* DIRECTIVE: Copy out exactly the lines that run from the line containing "Viewport: 1366px width, 728px" through the line containing "pyautogui.click(x=1078, y=698)", both included.

* DATASET EXTRACT:
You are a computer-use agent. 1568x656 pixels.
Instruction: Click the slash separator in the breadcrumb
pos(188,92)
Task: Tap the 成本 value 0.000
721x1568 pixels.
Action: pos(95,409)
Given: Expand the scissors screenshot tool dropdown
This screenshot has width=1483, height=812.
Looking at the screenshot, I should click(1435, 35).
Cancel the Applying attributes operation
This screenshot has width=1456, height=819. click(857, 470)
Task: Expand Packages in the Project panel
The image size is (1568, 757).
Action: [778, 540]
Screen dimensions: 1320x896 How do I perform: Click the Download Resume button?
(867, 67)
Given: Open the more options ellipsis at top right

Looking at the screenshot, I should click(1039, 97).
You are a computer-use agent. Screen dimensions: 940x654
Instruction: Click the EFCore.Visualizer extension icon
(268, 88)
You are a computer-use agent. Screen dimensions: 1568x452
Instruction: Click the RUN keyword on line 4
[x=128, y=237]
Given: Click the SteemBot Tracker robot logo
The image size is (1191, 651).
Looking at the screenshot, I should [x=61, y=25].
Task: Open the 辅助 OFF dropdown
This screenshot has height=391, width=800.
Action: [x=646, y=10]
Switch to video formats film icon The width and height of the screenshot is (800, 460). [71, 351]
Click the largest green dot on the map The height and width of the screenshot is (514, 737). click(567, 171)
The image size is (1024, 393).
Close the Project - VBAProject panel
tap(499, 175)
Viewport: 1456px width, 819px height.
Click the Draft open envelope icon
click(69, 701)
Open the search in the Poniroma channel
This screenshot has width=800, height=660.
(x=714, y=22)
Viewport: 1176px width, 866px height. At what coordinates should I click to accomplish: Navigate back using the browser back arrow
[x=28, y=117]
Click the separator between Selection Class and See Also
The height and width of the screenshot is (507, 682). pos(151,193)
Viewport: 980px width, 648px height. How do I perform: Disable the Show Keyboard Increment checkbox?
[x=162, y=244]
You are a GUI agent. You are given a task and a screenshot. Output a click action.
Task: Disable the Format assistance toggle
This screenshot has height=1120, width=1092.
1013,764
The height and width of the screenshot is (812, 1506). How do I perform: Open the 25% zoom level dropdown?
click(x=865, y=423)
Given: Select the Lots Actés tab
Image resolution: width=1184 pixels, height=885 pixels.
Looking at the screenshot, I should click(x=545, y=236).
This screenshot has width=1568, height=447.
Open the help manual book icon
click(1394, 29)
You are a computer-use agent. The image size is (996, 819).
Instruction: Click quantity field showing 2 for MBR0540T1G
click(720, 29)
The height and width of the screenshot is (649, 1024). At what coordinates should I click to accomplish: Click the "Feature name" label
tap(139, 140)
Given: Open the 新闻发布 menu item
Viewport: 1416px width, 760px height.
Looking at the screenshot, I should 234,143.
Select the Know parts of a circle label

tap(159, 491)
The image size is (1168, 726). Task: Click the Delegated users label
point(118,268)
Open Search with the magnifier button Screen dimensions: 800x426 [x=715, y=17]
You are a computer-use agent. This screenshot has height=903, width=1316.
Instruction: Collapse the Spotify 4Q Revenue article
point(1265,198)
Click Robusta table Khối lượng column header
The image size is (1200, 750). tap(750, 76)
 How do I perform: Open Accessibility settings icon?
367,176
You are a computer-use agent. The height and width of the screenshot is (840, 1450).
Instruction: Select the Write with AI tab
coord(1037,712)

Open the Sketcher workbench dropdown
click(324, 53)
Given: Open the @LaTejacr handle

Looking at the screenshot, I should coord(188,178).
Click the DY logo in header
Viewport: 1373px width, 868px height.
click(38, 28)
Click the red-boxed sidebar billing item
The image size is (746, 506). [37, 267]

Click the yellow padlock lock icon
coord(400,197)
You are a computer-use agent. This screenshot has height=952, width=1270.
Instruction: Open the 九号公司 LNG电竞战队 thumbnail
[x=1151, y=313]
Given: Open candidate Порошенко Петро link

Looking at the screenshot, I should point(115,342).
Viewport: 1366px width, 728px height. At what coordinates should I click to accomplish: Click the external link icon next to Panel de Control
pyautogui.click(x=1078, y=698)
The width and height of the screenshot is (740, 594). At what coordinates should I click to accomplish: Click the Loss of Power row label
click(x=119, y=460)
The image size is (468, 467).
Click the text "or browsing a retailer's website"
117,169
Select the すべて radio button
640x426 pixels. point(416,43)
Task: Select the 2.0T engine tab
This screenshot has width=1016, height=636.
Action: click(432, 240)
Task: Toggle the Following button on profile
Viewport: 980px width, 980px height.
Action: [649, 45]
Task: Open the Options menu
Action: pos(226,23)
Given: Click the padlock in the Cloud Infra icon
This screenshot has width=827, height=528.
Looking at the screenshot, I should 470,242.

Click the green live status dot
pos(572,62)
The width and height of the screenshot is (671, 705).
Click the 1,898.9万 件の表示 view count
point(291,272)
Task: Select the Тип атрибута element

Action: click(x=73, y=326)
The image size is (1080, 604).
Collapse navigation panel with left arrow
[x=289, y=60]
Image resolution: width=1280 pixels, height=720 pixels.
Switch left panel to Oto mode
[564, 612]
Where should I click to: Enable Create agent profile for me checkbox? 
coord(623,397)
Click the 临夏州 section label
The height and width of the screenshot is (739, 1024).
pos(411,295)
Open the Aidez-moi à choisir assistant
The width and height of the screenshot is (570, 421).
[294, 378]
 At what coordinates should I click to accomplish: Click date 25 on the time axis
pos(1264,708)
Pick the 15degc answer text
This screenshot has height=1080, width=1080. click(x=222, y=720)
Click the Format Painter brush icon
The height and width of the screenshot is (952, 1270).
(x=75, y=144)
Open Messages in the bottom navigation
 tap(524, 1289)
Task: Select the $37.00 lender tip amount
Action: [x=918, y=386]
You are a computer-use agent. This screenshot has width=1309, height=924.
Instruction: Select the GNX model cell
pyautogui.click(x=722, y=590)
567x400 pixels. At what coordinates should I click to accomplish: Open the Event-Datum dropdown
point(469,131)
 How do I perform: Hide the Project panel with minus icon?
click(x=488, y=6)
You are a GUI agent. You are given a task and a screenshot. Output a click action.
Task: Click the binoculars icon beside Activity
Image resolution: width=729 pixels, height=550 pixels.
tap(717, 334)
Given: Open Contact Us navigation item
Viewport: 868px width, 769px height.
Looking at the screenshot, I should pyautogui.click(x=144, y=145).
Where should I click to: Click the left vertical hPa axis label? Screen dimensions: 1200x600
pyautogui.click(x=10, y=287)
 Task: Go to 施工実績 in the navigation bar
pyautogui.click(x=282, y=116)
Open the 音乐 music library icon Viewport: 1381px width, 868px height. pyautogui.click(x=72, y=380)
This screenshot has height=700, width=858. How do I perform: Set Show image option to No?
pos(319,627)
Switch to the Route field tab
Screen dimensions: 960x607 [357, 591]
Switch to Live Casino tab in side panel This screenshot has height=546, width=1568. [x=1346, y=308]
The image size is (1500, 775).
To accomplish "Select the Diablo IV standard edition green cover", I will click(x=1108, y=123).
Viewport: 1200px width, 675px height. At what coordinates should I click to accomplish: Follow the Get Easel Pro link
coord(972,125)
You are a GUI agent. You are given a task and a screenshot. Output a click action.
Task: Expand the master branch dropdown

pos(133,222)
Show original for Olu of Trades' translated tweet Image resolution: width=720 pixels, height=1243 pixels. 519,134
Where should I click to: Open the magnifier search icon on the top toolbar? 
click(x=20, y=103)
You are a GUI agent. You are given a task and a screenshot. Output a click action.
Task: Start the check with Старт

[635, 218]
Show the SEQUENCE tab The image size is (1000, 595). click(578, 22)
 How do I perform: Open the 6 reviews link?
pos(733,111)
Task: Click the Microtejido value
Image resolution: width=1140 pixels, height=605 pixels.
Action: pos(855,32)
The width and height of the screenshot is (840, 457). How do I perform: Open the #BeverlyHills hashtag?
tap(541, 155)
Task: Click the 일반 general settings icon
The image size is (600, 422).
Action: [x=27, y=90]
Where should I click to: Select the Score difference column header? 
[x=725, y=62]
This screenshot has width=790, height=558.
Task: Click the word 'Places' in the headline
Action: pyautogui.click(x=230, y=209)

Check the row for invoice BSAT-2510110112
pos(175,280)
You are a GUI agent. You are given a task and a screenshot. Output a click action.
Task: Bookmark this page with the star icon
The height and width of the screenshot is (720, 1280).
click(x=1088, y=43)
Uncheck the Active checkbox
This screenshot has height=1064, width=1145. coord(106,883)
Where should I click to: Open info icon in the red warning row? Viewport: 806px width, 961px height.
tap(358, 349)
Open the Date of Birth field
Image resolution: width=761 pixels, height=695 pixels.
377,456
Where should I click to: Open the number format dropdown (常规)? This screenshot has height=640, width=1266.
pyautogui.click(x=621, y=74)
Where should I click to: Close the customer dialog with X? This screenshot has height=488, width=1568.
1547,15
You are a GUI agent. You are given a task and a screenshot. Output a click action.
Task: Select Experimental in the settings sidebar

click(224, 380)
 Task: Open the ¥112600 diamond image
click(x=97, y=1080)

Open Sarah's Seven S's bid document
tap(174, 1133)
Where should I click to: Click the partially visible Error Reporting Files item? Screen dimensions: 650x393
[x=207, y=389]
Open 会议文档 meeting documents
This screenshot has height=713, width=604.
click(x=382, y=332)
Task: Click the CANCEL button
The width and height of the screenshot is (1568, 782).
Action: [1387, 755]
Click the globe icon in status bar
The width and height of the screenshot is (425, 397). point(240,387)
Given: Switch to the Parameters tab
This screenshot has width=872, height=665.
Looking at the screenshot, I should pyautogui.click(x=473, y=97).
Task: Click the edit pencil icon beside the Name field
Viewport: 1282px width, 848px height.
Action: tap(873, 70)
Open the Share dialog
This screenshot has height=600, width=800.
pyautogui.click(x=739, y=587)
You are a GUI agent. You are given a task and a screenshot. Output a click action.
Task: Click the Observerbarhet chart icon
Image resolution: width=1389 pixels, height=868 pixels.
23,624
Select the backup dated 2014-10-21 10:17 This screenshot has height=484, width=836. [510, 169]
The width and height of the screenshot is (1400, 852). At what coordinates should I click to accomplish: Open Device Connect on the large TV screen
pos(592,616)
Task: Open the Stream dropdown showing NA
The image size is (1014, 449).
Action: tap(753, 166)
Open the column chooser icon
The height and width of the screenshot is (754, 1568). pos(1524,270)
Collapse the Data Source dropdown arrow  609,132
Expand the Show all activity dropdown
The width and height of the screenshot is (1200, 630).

* EXERCISE RESULT:
Viewport: 1366px width, 728px height. At what coordinates should I click to accomplish: Click the external link icon next to Panel de Control
pyautogui.click(x=1078, y=698)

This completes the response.